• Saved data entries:
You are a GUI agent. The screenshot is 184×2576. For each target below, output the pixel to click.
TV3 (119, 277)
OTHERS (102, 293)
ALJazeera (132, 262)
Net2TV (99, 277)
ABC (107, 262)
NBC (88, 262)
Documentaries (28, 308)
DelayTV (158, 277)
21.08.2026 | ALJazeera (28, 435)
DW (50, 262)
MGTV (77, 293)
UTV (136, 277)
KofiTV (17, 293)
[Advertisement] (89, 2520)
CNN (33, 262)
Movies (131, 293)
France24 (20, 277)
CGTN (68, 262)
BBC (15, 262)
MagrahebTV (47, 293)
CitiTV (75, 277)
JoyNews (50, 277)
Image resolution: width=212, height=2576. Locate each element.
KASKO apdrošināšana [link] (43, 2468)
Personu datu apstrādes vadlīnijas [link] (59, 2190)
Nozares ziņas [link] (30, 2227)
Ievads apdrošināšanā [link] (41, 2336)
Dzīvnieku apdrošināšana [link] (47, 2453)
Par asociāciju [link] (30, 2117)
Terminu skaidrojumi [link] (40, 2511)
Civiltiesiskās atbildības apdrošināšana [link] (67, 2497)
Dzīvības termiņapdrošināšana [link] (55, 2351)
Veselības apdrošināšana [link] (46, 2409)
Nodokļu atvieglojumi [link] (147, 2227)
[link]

• Requirement:
All lines from the one with "Civiltiesiskās atbildības apdrošināšana" to the end of the entries above are to be written out exactly, the first and last included.

• Written solution:
Civiltiesiskās atbildības apdrošināšana [link] (67, 2497)
Dzīvības termiņapdrošināšana [link] (55, 2351)
Veselības apdrošināšana [link] (46, 2409)
Nodokļu atvieglojumi [link] (147, 2227)
[link]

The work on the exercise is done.